*SUPPLIED INFORMATION:*
■ ■ ■

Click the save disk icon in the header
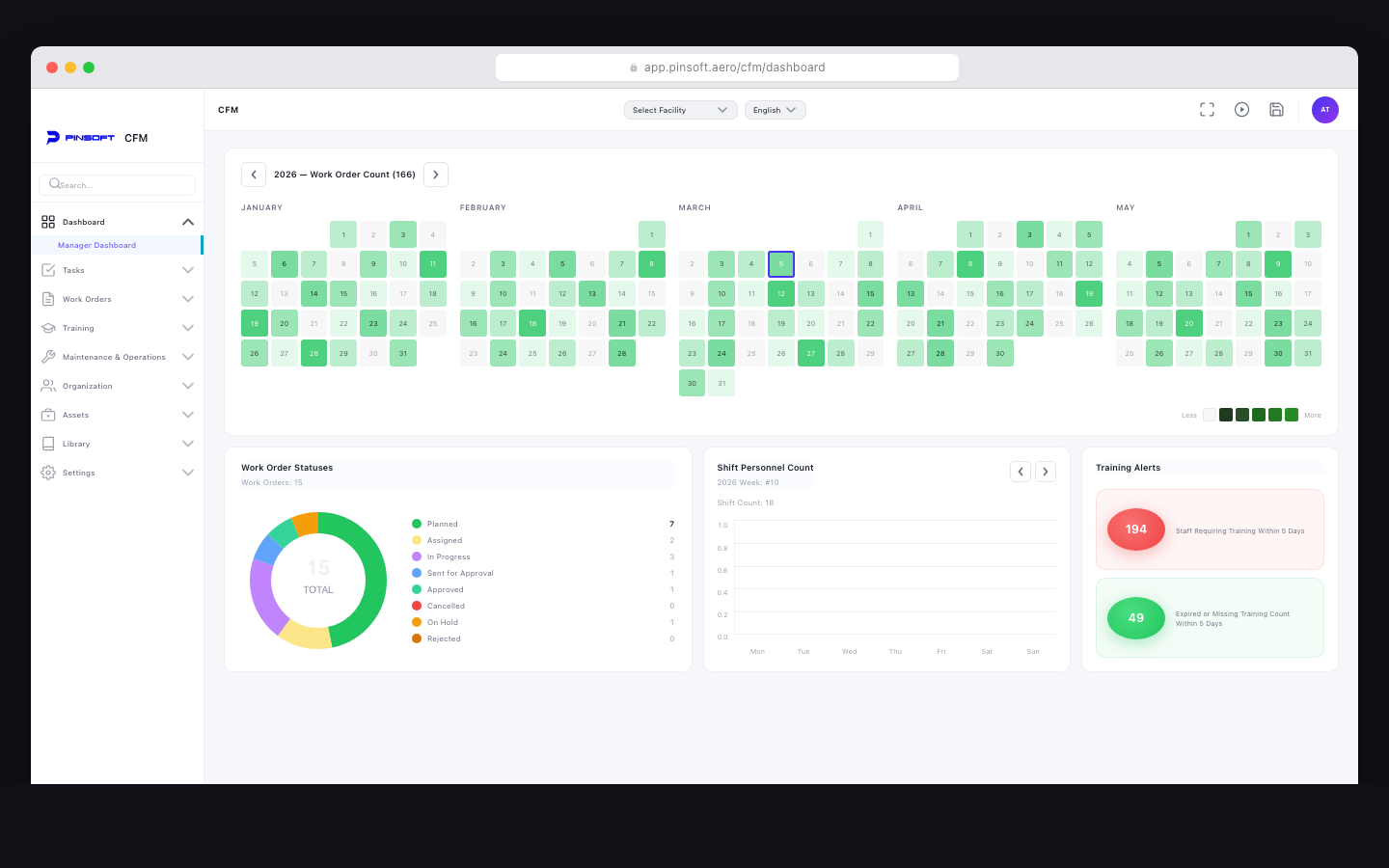 coord(1276,110)
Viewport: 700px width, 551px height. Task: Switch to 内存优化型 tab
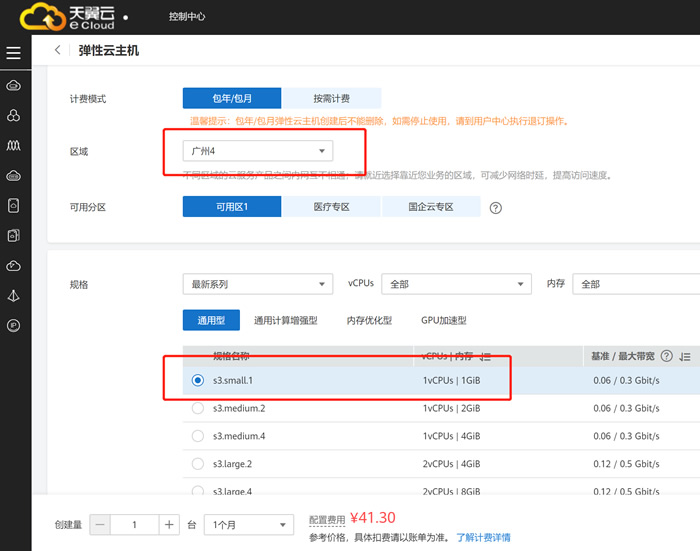tap(369, 320)
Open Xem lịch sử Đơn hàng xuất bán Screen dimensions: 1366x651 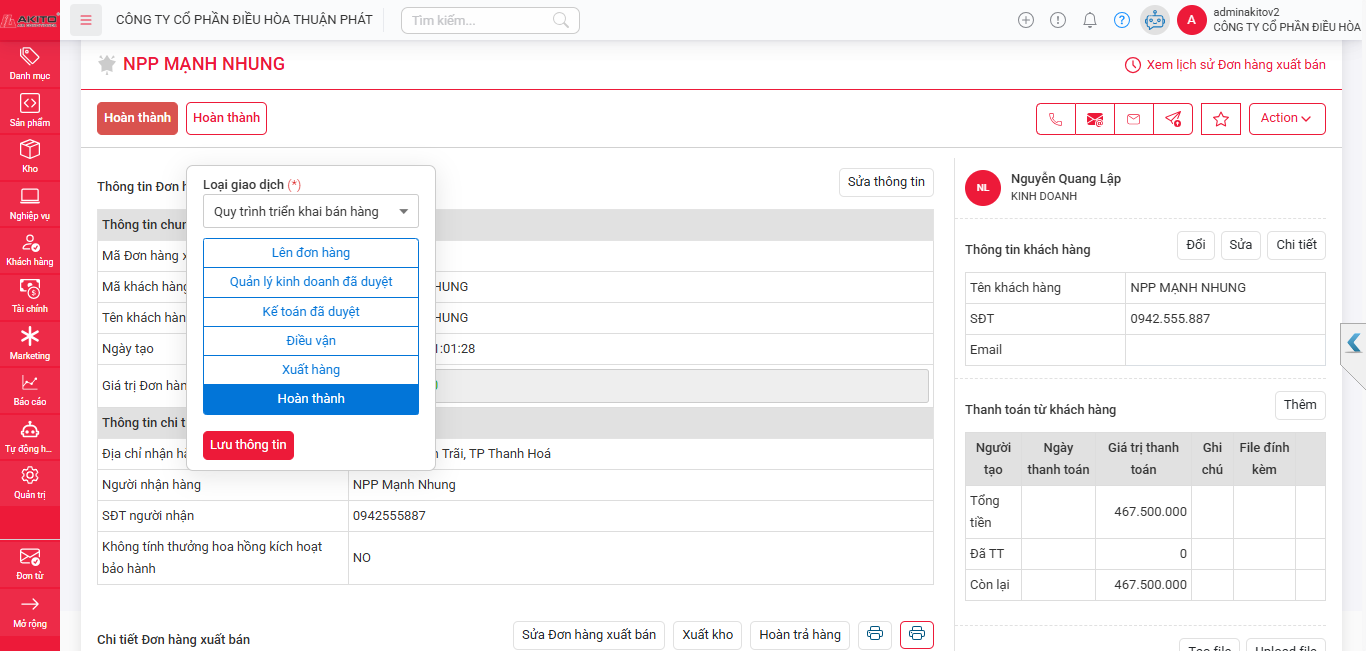click(x=1225, y=65)
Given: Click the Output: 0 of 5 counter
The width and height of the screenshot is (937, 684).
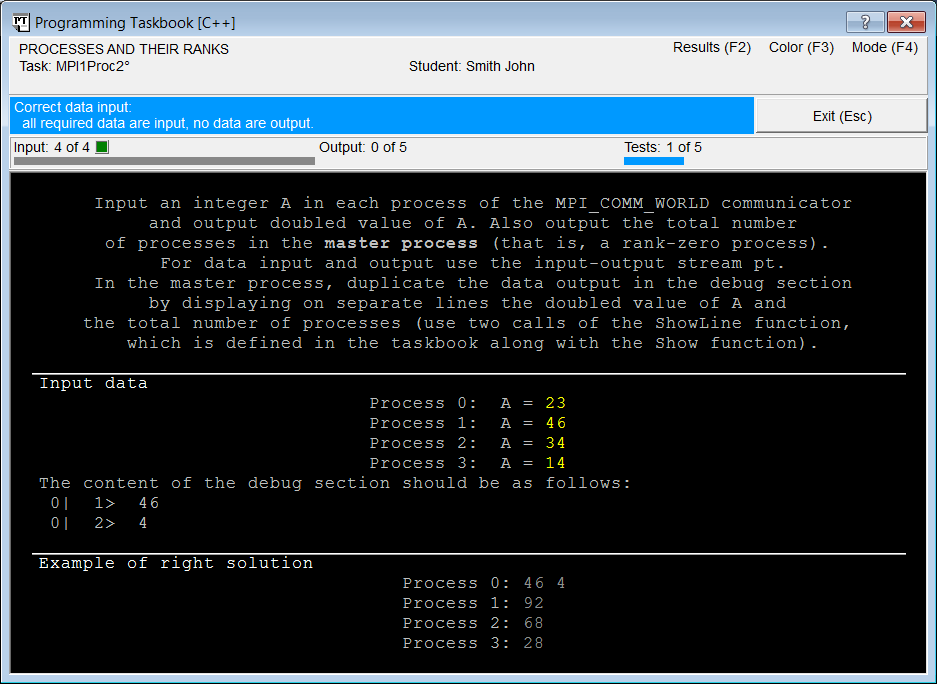Looking at the screenshot, I should (x=363, y=147).
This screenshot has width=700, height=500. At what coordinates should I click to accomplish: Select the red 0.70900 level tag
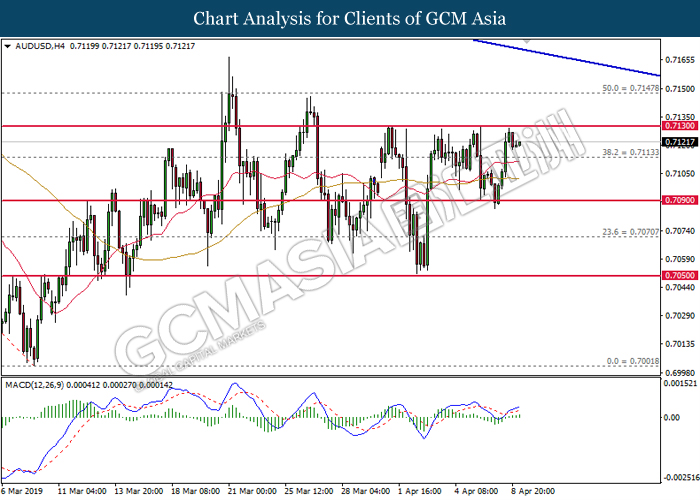click(x=680, y=200)
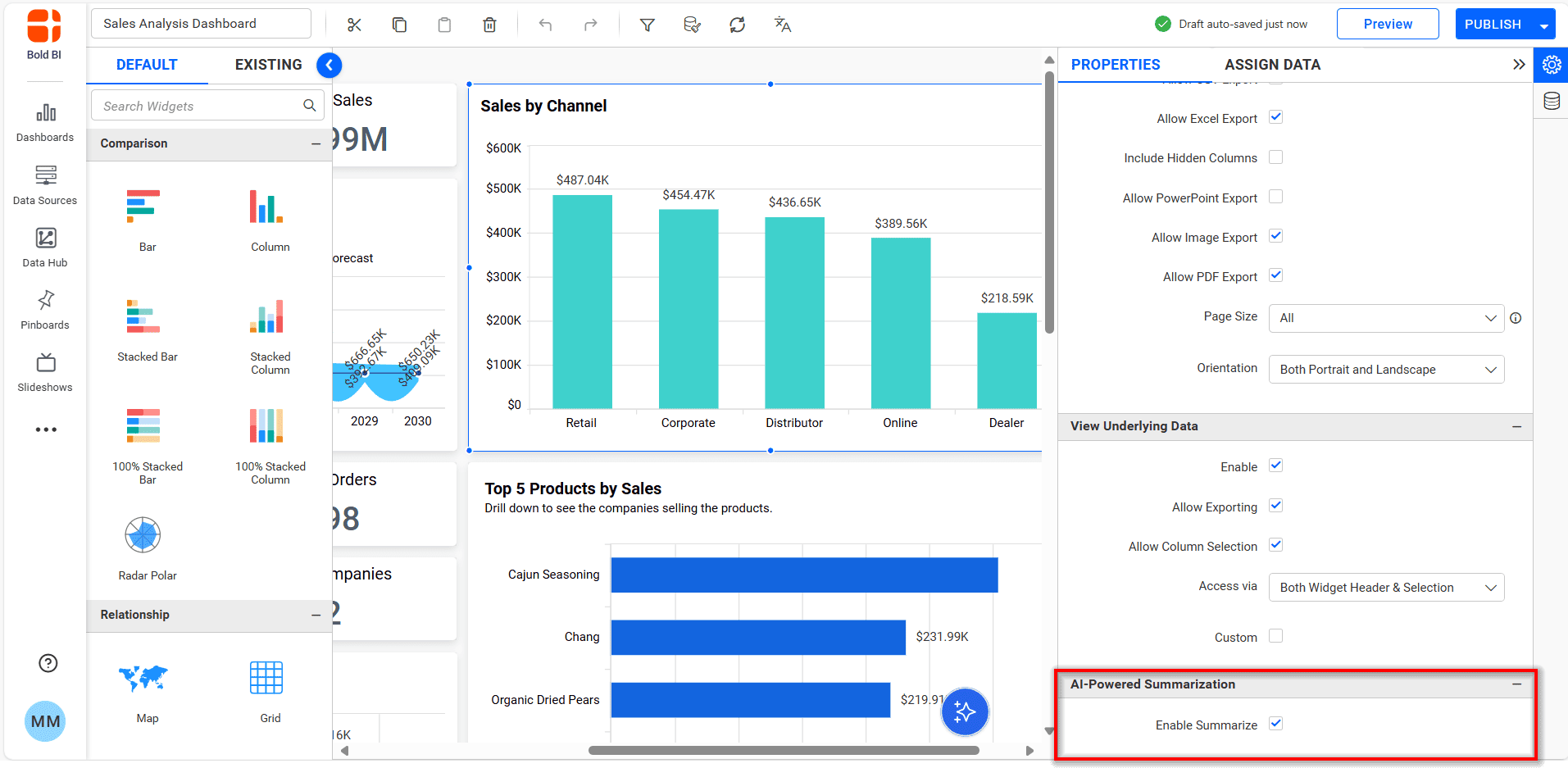Viewport: 1568px width, 768px height.
Task: Uncheck the Enable Summarize checkbox
Action: 1275,724
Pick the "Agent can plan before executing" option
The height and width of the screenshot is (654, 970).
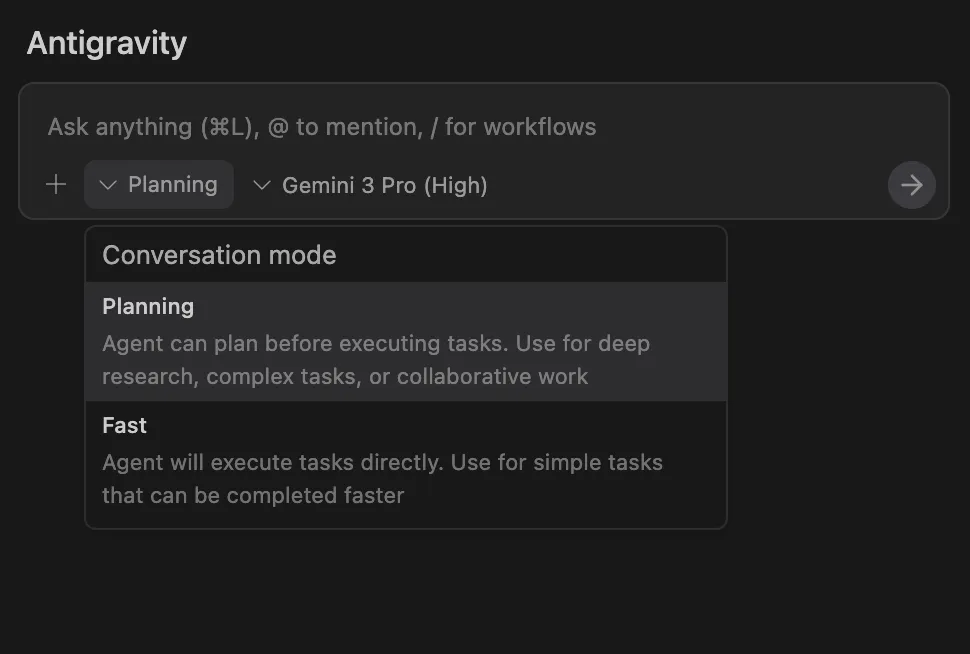tap(376, 344)
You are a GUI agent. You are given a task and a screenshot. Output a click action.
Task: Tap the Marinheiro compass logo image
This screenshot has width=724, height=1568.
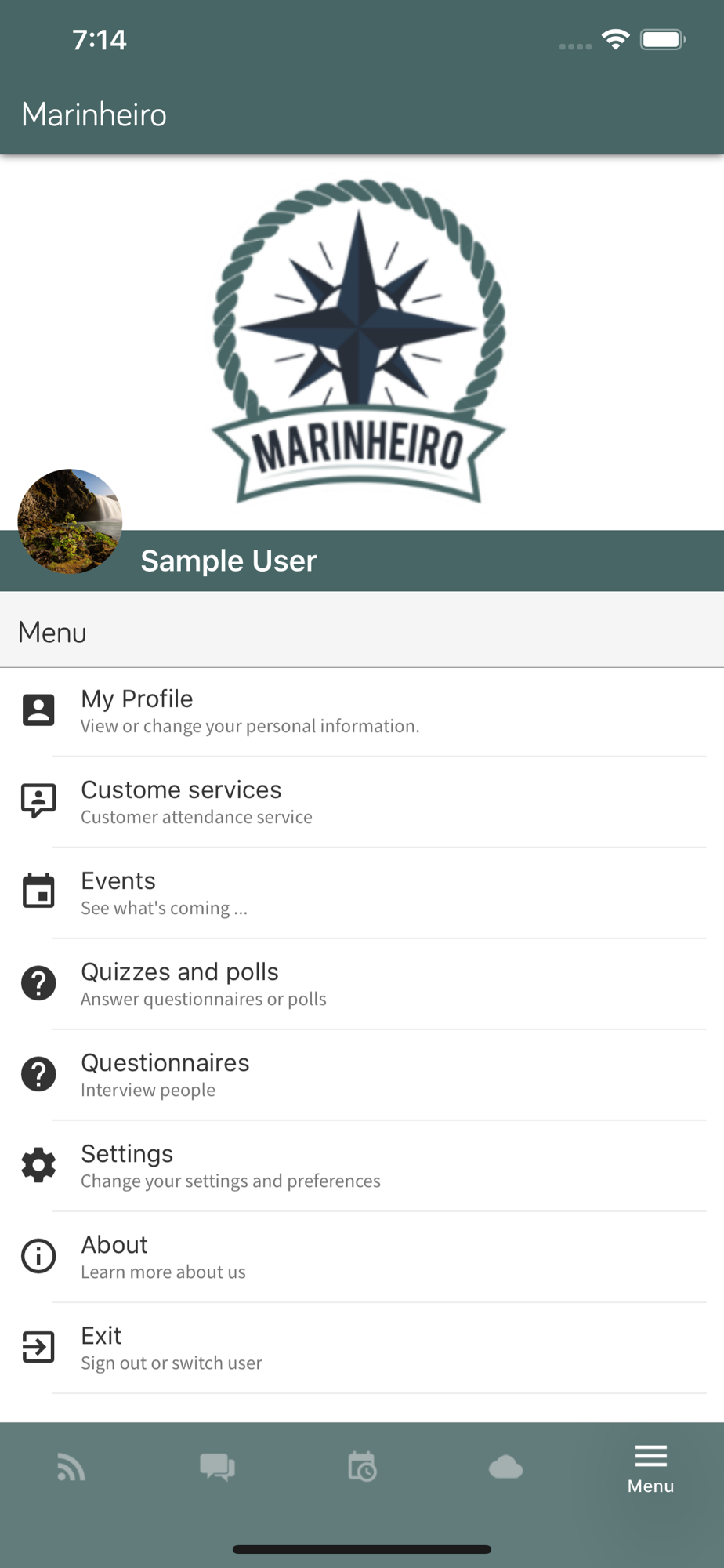pos(360,340)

■ ■ ■

*WHAT NEEDS TO BE DONE:* Starting at the row that contains "You are a GUI" and going through the last row, write each row out again, requests included, with every coordinate in the answers shifted by -98. Leave the pictures out.

*WRITTEN SOLUTION:*
You are a GUI agent. You are given a task and a screenshot. Output a click action.
Task: Tap the Marinheiro compass logo image
This screenshot has width=724, height=1568.
pos(262,242)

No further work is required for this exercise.